Nomear, seja o que for, não
o anula, mas circunscreve-o. O que seja "terror"
define-se pelo seu efeito. Em si é uma violência,
física, ética, vivida como a mais extrema que
um ser humano - e por homlogia paradoxal, qualquer ser vivo
pode conceber e suportar. O seu carácter de ameaça
ou passagem a acto extremos confina o "terror" como
figura do imagnário. E, mais radicalmente, do sobrenatural.
O terror fabrica pela sua manifestação a primeira
figura do "sobrenatural". Isto é tão
exacto para a sua fabricação hitchcockiana,
como para a mais vulgar de uma série como Poltergeist.
A perfeição do terror pressupõe espera,
ameaça sem contornos ou sua encarnação
ab-humana ou infra-humana como nos Pássaros
de Hitchcock. Mas um suspense meramente imaginário
como o da Madalena de Frei Luís de Sousa é
também da ordem do "terror". Que é
da invasão da ordem humana ou como tal vivida por uma
ameaça e efeitos que não só a põem
em causa como a destroem. Destruindo o homem, seu único
suporte.
No mundo antigo – que é
o imemorial e o sempre presente – o terror é um atributo
dos deuses. E a representação da sua ordem -
a que nós vivemos como fatal ou inexorável –
é a tragédia, ritual destinado precisamente
a exorcizar o "terror" que um destino nas mãos
dos deuses significa. É menos a libertação
da fatalidade que a compreensão dela como essência
da vida. Na verdade os deuses não são os sujeitos
do Terror, nem entre si nem na sua relação com
os homens. O que os distingue dos humanos é só
o saber mais do que eles que não são livres.
::::
▸ **Tarefas a realizar**:
• a. Indique todas as obras que o texto sobre o terror cita pelo título.
• b. Reproduza do texto sobre o terror o trecho desde "O terror fabrica" até "série como Poltergeist.", sem qualquer alteração.
O material que se segue é independente do texto sobre o terror.

▸ **Extrato dos dados**:
::::
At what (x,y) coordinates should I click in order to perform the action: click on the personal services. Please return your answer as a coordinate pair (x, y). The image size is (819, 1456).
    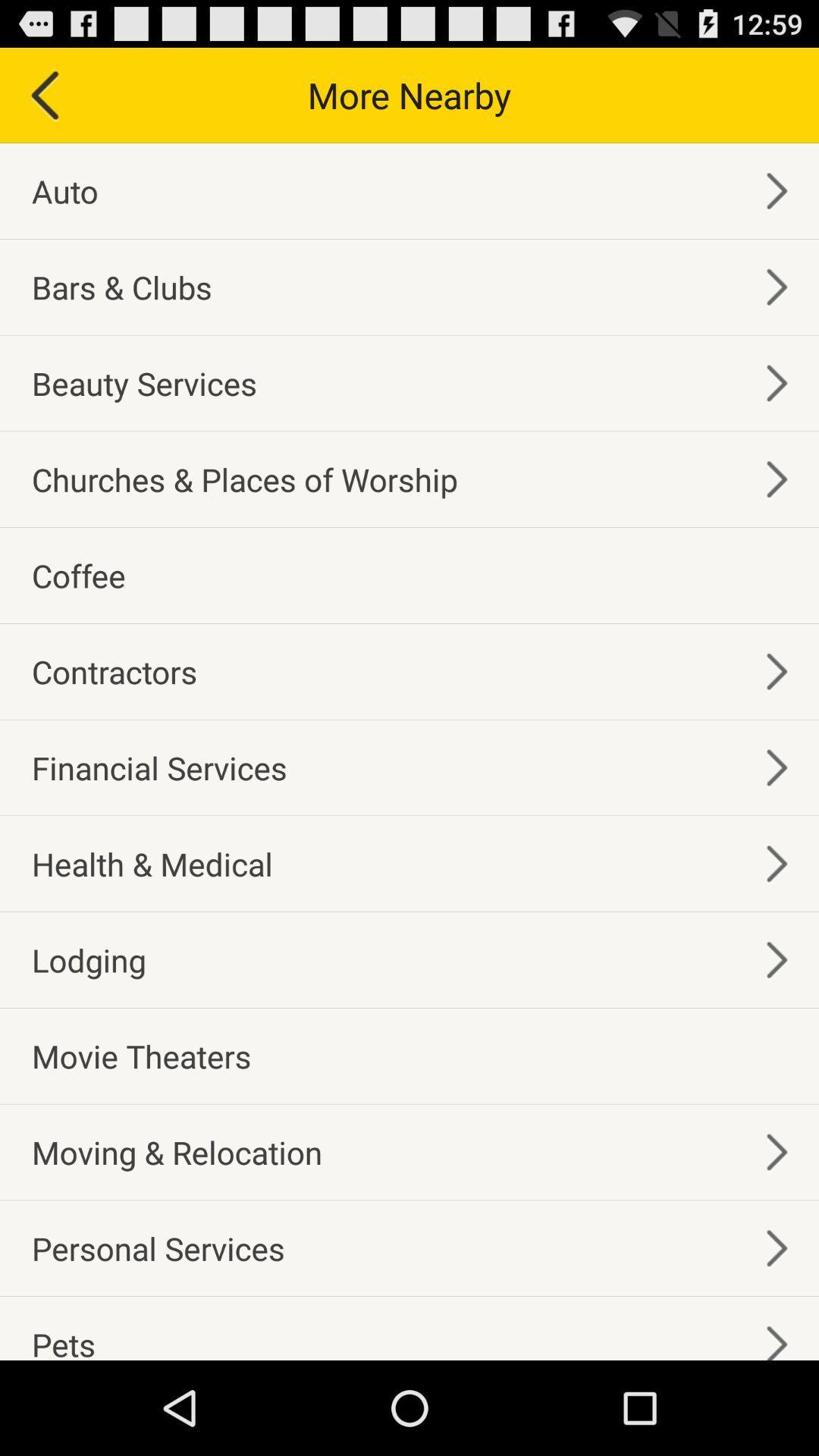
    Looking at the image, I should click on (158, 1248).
::::
▸ **Respostas finais**:
• a.
Poltergeist
Pássaros
Frei Luís de Sousa

• b.
O terror fabrica pela sua manifestação a primeira
figura do "sobrenatural". Isto é tão
exacto para a sua fabricação hitchcockiana,
como para a mais vulgar de uma série como Poltergeist.